NST is comprised of a staff of 35 in five offices across the United States. Seth Erwin, Business Analyst, is NST’s sole IT support person – but he has additional help. Nortec has been providing supplemental IT support to NST for 7 years. “If something’s going on that I can’t figure out, I email Nortec and within an hour I have my answer and can get things going again,” says Erwin.
And so when NST’s servers began to fail, NST looked to Nortec for help.
NST’s server was old, space was dwindling, and the organization had reached its maximum for licenses. Erwin says he was constantly moving files off the server onto USB drives and FTP sites because space was nearly nonexistent. After suffering with space issues for almost 6 months, NST experienced a near-catastrophic failure when the server went down for two days. Erwin had Nortec come out and to get it up and running, but NST knew it was just a matter of time before things failed for good.
NST wanted to upgrade its server as well as incorporate a VPN because the organization handles a great deal of large file-size CAD drawings. “In Pittsburgh, we house 100% of the drawings, so if someone from another office needed a drawing, it needed to be put it on an FTP site and then be retrieved from there,” explains Erwin.

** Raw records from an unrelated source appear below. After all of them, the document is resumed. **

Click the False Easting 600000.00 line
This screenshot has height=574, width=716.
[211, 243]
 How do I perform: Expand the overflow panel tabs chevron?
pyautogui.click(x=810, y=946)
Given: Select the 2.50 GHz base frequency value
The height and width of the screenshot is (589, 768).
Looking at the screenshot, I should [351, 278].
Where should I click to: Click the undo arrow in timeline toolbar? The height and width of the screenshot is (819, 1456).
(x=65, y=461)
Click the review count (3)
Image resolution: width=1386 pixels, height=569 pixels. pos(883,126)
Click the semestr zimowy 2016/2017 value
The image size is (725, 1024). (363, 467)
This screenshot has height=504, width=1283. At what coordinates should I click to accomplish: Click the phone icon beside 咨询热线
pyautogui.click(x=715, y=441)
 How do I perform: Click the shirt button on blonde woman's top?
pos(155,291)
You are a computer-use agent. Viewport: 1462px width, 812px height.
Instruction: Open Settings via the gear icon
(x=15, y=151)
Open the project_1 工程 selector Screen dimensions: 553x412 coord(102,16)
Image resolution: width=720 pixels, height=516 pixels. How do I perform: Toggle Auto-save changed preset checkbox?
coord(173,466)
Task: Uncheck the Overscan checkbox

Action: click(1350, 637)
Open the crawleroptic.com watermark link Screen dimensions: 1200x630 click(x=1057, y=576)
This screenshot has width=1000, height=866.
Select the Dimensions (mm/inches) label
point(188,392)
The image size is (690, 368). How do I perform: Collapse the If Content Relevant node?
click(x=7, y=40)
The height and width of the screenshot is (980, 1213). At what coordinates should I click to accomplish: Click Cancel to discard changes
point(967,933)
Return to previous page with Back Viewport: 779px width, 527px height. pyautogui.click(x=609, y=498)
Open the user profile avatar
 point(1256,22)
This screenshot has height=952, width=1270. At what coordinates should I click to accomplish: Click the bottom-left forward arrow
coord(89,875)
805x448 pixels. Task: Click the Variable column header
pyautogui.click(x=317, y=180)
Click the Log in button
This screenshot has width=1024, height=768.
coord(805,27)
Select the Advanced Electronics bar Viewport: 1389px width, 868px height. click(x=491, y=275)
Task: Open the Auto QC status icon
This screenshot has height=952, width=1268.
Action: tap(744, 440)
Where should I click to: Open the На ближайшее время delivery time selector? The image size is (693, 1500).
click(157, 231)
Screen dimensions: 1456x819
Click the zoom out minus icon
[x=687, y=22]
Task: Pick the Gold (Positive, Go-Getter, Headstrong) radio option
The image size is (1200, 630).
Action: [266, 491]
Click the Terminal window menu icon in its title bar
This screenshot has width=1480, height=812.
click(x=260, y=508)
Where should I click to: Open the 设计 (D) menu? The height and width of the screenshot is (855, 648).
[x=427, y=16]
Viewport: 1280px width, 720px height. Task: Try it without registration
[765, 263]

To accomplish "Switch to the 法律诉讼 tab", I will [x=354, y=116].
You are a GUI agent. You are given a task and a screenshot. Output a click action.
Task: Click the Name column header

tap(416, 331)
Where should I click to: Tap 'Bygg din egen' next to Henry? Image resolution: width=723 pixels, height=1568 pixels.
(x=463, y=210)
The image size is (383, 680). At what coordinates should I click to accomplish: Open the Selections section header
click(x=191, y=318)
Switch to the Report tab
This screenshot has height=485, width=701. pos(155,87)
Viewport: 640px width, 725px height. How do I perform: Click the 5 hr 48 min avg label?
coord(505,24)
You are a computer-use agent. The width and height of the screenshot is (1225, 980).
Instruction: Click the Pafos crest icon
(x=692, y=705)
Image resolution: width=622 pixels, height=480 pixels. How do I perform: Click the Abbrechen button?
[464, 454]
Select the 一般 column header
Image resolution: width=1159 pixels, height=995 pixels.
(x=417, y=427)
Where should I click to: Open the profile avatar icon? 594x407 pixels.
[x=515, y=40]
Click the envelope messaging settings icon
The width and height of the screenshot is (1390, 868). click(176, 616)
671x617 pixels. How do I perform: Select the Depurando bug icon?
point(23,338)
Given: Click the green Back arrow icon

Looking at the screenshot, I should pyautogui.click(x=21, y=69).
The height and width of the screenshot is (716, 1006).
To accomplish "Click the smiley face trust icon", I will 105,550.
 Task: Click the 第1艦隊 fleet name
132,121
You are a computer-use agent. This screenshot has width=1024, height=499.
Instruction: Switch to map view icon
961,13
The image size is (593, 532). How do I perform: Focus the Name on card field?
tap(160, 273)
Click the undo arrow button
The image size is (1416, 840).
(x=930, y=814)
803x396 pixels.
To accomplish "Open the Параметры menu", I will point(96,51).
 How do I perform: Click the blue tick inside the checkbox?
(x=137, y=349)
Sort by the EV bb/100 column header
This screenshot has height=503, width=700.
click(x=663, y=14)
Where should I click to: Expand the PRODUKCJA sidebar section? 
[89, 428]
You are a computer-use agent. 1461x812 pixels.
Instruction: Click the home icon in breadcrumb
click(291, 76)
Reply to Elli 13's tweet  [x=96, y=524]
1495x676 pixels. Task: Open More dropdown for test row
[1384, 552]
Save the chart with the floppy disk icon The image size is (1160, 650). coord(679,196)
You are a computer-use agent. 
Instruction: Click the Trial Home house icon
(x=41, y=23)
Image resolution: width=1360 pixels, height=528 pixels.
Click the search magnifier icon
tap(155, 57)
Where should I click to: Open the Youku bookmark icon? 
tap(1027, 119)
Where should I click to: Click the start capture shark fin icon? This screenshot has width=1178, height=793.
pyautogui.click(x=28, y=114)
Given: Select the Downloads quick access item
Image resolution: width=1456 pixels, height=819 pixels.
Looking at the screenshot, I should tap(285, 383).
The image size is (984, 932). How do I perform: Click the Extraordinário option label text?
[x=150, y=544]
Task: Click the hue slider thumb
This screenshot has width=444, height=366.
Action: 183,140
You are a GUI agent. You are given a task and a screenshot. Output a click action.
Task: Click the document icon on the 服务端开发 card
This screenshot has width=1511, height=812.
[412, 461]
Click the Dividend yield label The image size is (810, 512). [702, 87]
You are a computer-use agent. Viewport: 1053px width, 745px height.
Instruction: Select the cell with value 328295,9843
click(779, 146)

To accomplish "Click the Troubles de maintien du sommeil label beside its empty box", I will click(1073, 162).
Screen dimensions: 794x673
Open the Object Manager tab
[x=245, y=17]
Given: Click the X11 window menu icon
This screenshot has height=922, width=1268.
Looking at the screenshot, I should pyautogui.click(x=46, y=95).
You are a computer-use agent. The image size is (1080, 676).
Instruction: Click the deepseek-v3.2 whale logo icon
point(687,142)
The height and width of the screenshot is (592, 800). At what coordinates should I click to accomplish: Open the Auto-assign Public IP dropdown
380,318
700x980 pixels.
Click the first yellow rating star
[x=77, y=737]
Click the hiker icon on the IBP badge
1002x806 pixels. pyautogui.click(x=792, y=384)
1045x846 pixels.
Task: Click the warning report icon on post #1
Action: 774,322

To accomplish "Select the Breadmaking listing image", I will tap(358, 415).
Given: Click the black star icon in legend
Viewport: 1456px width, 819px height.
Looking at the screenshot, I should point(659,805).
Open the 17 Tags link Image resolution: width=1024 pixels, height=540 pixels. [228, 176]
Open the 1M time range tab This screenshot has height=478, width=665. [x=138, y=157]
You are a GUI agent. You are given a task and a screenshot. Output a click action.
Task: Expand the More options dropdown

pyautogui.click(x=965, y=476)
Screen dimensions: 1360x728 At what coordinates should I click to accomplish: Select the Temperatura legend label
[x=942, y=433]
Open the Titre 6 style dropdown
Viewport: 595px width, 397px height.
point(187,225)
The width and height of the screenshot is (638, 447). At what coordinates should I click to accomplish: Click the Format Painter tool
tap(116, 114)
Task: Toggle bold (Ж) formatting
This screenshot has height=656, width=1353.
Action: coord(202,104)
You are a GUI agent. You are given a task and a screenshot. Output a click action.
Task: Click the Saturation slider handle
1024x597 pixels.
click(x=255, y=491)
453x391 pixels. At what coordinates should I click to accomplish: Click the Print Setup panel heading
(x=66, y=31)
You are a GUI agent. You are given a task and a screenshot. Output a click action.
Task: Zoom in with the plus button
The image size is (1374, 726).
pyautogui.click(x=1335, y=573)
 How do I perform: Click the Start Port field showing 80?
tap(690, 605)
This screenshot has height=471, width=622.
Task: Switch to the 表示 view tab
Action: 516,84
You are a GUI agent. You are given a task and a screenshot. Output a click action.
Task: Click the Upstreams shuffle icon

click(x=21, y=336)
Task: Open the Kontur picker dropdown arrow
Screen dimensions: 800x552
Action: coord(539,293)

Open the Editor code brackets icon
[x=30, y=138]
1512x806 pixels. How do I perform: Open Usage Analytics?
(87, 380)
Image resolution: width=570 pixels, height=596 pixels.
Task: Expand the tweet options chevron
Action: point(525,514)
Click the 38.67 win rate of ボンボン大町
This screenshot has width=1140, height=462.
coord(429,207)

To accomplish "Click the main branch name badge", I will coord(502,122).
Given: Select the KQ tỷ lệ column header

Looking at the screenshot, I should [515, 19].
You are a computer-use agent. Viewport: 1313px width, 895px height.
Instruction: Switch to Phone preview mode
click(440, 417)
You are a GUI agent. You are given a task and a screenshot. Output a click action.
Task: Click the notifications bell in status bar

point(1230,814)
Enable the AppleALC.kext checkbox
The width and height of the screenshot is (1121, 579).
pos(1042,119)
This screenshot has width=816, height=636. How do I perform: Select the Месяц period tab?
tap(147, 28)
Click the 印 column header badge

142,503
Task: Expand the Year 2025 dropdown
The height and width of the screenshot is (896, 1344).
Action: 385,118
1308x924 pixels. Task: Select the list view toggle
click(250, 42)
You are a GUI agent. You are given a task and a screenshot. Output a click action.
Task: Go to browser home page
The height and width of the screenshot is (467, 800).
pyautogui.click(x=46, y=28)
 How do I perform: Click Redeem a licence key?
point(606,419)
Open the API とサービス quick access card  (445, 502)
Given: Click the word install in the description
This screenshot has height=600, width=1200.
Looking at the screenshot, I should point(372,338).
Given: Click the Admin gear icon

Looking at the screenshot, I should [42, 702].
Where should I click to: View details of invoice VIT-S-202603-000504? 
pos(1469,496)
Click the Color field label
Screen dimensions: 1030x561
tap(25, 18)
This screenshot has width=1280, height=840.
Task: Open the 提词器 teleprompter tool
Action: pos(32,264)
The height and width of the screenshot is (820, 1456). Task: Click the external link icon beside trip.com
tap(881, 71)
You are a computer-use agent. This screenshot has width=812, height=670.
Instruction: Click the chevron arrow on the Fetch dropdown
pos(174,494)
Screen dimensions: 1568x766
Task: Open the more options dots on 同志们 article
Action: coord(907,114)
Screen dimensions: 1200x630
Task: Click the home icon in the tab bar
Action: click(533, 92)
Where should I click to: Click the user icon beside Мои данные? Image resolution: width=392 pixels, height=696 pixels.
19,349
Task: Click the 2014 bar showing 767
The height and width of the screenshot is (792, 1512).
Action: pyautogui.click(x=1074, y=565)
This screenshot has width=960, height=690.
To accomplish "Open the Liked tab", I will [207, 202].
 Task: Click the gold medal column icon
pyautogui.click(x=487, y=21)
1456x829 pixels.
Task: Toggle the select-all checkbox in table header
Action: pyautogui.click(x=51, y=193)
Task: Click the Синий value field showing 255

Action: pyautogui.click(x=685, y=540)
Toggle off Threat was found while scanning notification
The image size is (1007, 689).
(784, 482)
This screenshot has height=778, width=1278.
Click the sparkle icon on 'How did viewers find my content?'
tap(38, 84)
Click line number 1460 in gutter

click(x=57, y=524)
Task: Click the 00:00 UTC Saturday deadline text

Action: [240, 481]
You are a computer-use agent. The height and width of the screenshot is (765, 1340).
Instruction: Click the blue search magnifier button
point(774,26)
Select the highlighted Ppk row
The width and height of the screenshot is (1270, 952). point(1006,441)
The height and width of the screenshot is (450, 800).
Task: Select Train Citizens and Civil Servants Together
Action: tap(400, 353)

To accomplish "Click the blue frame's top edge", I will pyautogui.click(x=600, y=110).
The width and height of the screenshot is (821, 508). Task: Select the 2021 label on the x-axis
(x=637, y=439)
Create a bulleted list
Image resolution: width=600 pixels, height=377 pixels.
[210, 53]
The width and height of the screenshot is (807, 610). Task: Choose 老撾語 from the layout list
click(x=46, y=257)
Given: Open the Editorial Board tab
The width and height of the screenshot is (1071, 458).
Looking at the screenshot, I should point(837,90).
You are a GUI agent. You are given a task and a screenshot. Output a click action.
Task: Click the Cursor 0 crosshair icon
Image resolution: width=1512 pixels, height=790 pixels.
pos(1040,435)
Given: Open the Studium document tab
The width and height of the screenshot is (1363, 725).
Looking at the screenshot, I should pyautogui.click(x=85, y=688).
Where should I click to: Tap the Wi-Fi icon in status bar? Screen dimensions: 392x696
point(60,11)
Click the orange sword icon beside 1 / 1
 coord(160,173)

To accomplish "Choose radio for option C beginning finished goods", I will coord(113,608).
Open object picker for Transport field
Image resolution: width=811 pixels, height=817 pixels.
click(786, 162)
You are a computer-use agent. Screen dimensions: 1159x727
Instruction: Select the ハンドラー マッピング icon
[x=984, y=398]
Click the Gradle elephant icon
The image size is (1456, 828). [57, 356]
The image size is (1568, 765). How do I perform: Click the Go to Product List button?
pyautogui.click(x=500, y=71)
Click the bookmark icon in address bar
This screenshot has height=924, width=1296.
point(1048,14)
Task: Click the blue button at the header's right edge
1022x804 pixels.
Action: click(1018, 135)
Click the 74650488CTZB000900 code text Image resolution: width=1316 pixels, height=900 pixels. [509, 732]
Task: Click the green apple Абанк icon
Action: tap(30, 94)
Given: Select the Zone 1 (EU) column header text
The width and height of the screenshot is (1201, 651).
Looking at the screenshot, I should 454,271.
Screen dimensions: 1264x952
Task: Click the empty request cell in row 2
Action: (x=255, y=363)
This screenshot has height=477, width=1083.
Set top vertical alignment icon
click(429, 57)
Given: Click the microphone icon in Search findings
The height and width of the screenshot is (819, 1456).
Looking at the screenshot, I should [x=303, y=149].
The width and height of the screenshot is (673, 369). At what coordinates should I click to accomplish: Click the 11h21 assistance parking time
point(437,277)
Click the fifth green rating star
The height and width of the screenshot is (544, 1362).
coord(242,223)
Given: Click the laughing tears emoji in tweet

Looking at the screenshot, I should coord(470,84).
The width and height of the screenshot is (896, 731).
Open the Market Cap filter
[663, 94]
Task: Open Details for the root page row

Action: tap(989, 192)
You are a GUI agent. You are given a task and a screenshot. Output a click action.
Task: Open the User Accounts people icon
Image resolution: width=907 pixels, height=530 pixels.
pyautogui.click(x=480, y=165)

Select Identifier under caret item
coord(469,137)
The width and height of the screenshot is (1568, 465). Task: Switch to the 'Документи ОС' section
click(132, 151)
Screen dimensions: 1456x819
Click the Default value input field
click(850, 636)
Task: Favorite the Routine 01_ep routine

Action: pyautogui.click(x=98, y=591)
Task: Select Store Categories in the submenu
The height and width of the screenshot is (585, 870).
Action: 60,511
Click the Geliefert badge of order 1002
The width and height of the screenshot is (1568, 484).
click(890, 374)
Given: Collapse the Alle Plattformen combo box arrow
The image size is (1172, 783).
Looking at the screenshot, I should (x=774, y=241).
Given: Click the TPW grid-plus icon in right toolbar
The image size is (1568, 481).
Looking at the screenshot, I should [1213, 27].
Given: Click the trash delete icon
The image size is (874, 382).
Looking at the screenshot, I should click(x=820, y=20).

Based on the organization’s goals and challenges with file transfers, Nortec recommended Small Business Server 2011, a single VPN, and that each office have its own Sonic Wall.
Since the implementation, Erwin can perform updates and file transfers quickly and easily by either remoting in or going directly into server. Erwin says, “With the VPN, the drawing gets pulled to that local site, eliminating duplicate, multiple drawings and also backs up everything.”
Additionally, Erwin estimates that because of the upgrade, he saves upwards of 10-15 hours per week in time he would have previously spent transferring files.